__Korte opgave A__: Geef uit het fragment over motivatie letterlijk het stuk terug dat begint bij "- Voorbeeld: kinderen" en eindigt bij "de uitvoering waarderen.".
__Korte opgave B__: Hoe heet volgens het fragment over motivatie het proces waarbij een extrinsieke beloning een interne motivatie verdringt?

__Gekozen fragment__:
# # #

Motivatie: een term voor alle processen die te maken hebben met de
aanzet, de richting, de intensiteit en het volhouden van lichamelijke en
psychische activiteiten.
➢ Extrinsieke motivatie: het verlangen om een activiteit uit te voeren
omwille van een externe consequentie, zoals een beloning.
➢ Intrinsieke motivatie: het verlangen om een activiteit uit te voeren
omwille van de activiteit zelf, en niet vanwege een externe
consequentie, zoals een beloning.
➢ Overrechtvaardiging: proces waarbij een extrinsieke beloning een
interne motivatie verdringt.
- Voorbeeld: kinderen krijgen eerst wel een beloning en daarna
niet meer, ze zullen de tweede keer niet zo gemotiveerd zijn
omdat ze geen beloning meer krijgen.
Verwachtingstheorie: theorie die stelt dat mensen gemotiveerd worden om
aan taken te werken als ze verwachten daarin succesvol te zijn en als ze
de resultaten van de uitvoering waarderen.

# # #

__Gegeven informatie__:
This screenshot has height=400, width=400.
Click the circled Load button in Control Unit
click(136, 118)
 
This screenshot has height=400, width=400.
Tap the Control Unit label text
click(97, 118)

# # #

__Juiste antwoord A__:
- Voorbeeld: kinderen krijgen eerst wel een beloning en daarna
niet meer, ze zullen de tweede keer niet zo gemotiveerd zijn
omdat ze geen beloning meer krijgen.
Verwachtingstheorie: theorie die stelt dat mensen gemotiveerd worden om
aan taken te werken als ze verwachten daarin succesvol te zijn en als ze
de resultaten van de uitvoering waarderen.

__Juiste antwoord B__: Overrechtvaardiging.